Exercise aim: Starting from the line containing "Task: Click the", give again every line through the end of the entries, word for word. Pictures stay out of the copy.

Given records:

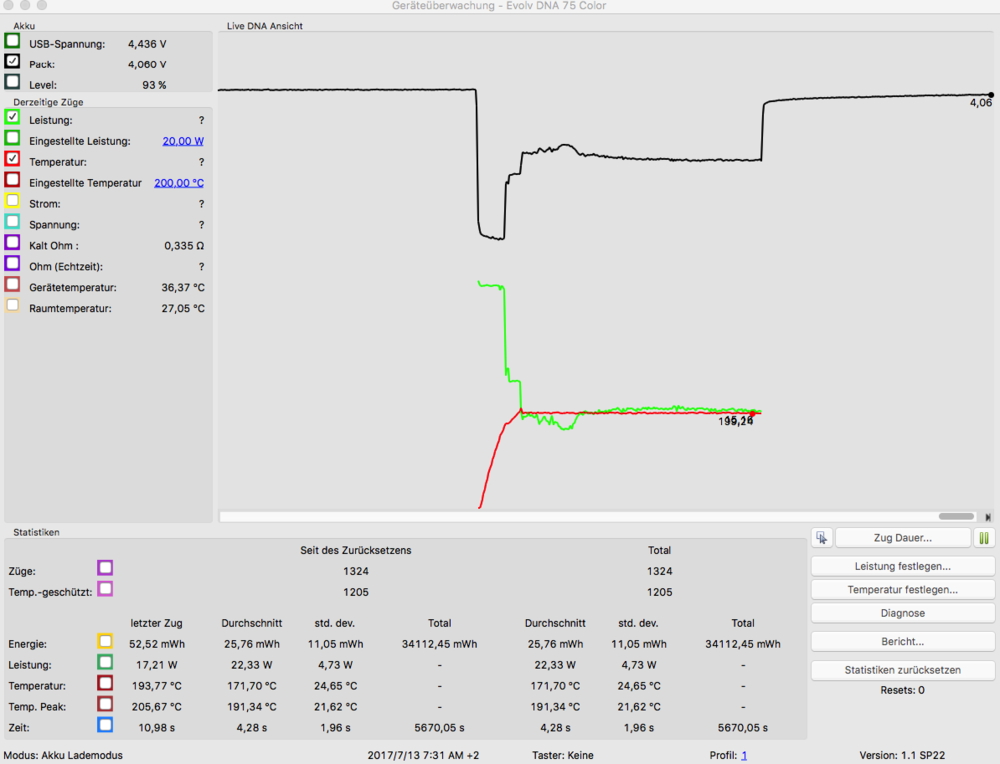Click the 200,00 °C temperature link
The height and width of the screenshot is (764, 1000).
(179, 183)
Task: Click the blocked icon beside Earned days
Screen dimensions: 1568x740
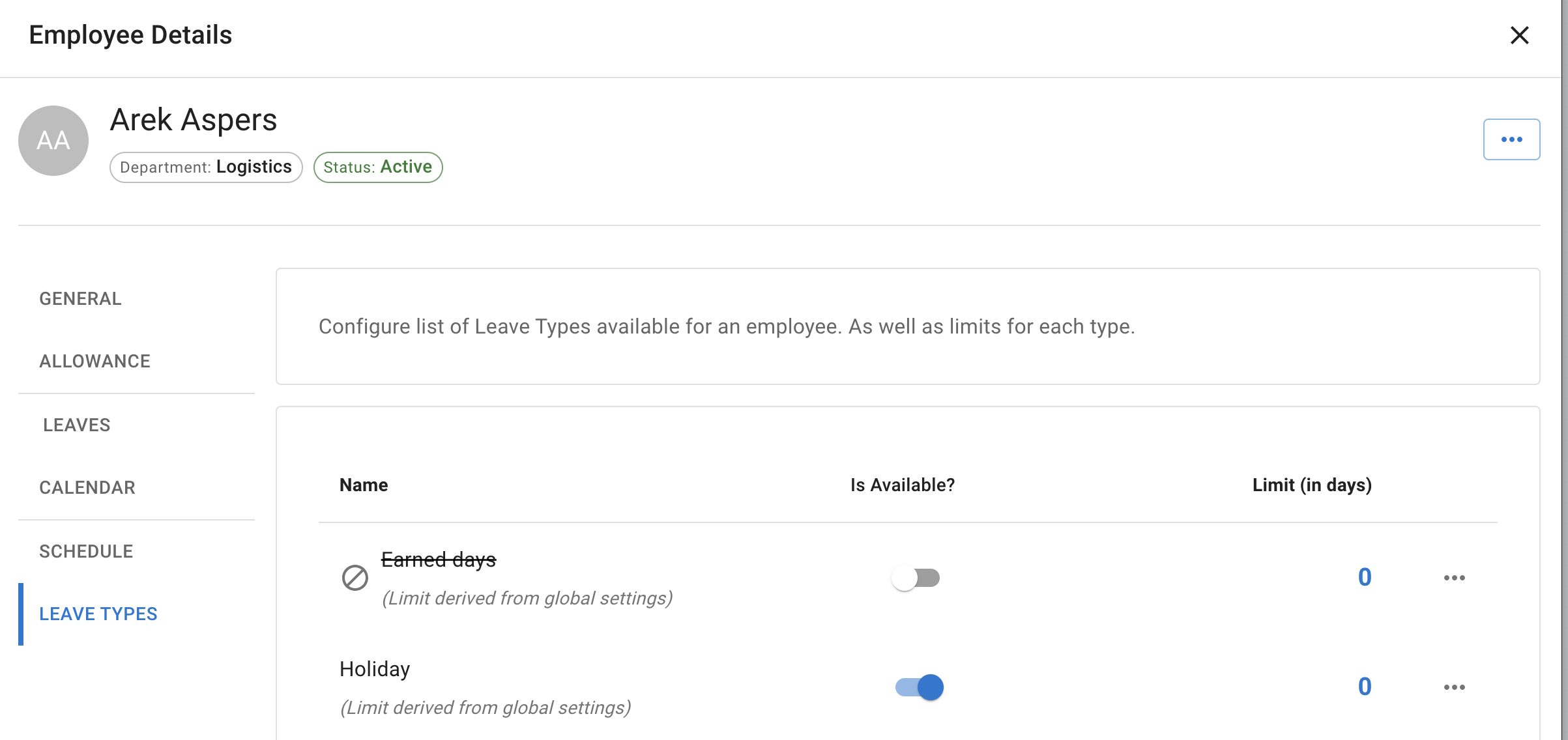Action: coord(355,577)
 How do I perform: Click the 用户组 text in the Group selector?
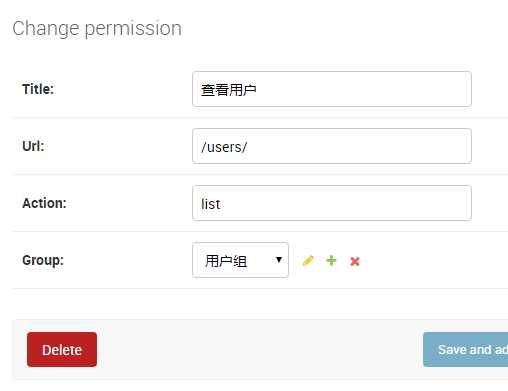[x=226, y=261]
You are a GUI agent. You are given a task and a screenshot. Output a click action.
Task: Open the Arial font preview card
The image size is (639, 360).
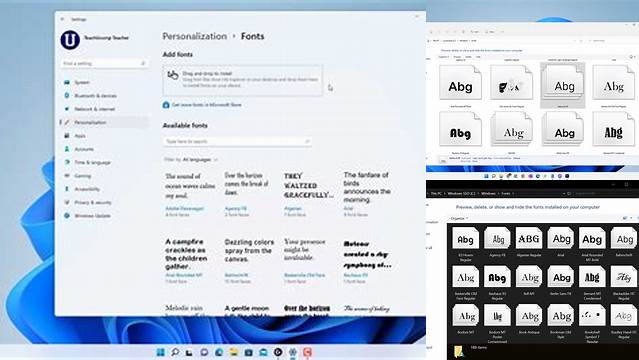[x=367, y=194]
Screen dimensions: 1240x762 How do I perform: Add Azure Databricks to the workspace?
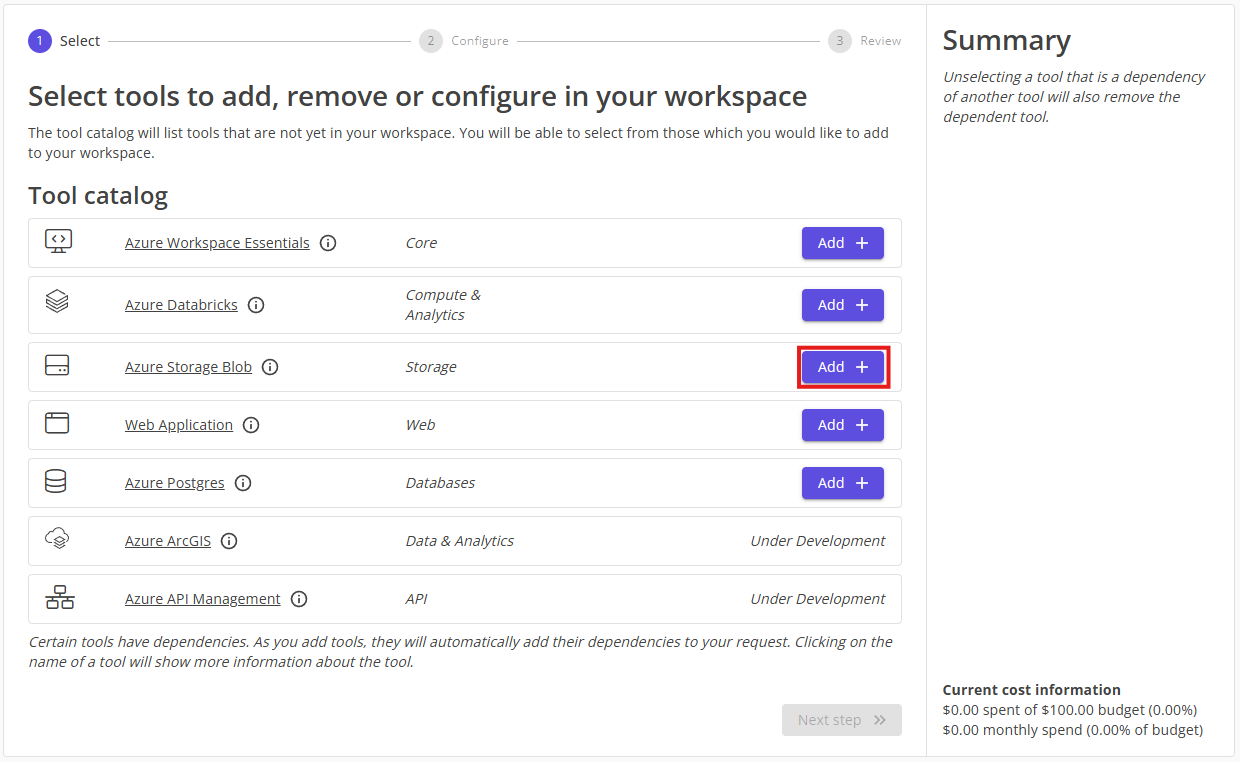[x=842, y=304]
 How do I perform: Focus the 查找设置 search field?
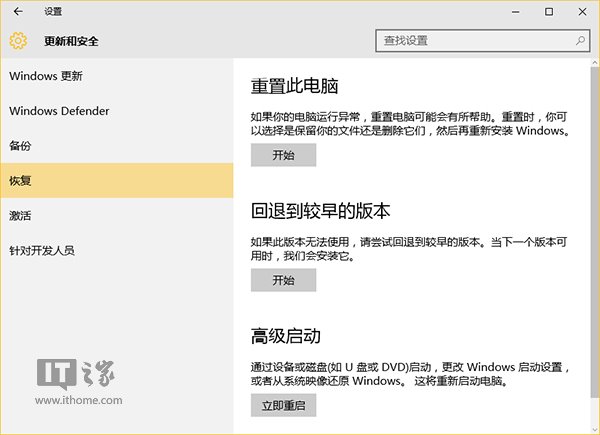click(470, 41)
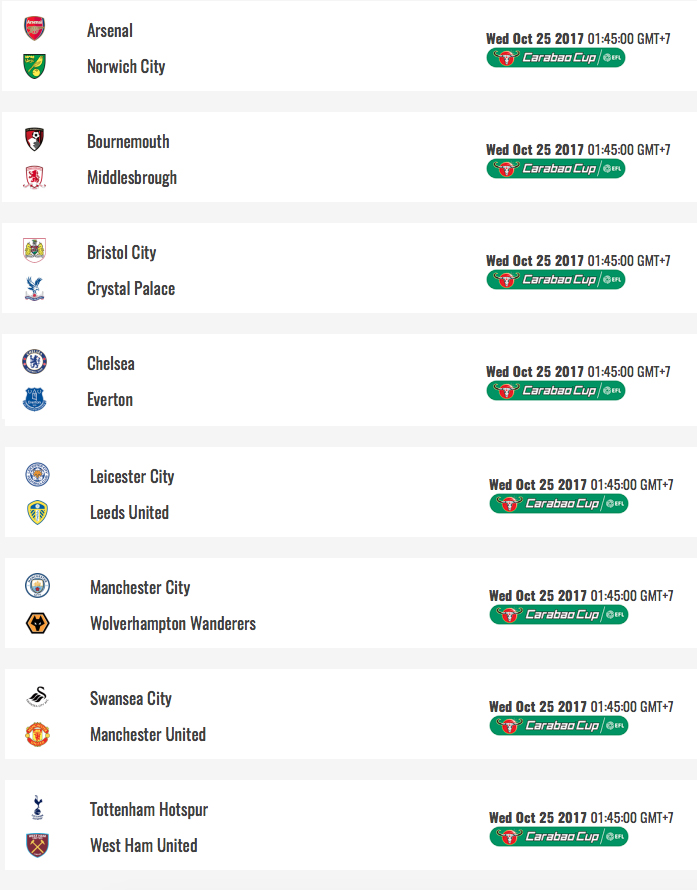Click Carabao Cup badge for Chelsea match
This screenshot has height=890, width=697.
point(556,391)
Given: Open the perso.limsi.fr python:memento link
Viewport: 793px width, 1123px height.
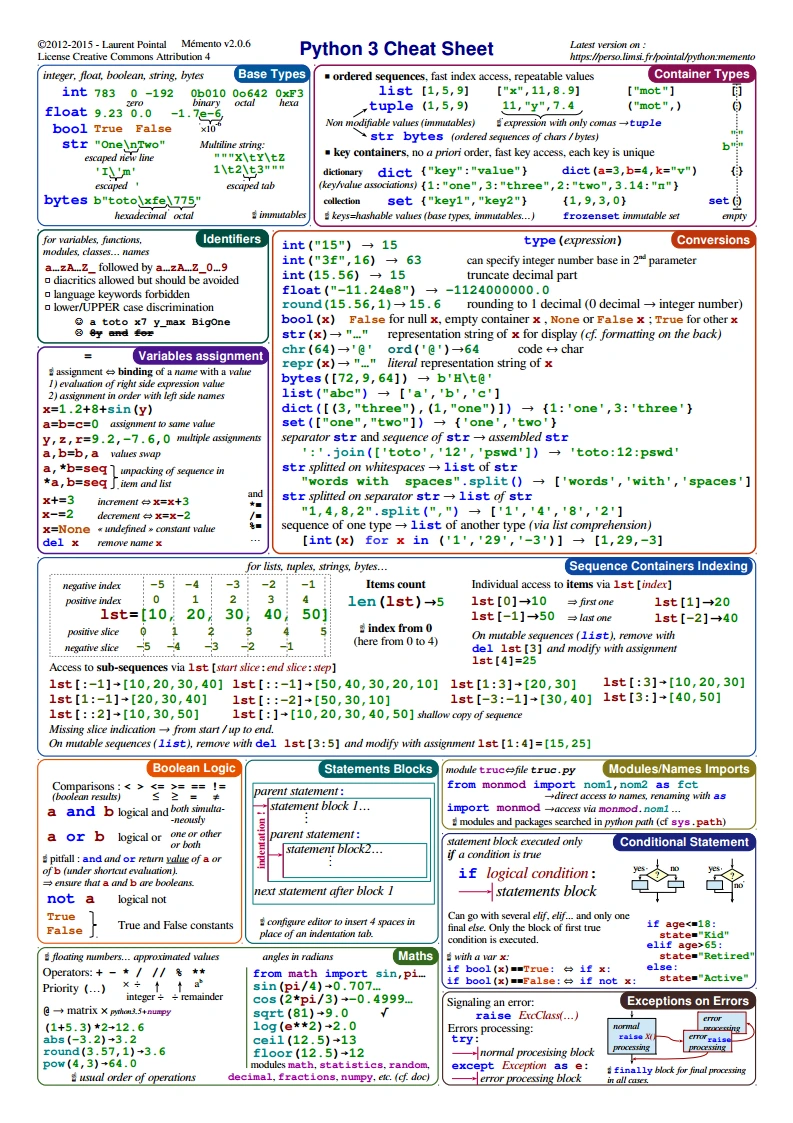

Problem solution:
Task: Click the blocked icon beside Earned days
Screen dimensions: 1568x740
Action: coord(355,577)
 How do I perform: Click the 用户组 text in the Group selector?
[x=226, y=261]
You are a GUI agent. You are given a task and a screenshot. Output a click action.
Task: Open the Arial font preview card
The image size is (639, 360).
[x=367, y=194]
Screen dimensions: 1240x762 How do I perform: Add Azure Databricks to the workspace?
[x=842, y=304]
 How do I perform: Focus the 查找设置 search field?
click(470, 41)
Click Carabao Cup badge for Chelsea match
This screenshot has height=890, width=697.
point(556,391)
Given: Open the perso.limsi.fr python:memento link
Viewport: 793px width, 1123px height.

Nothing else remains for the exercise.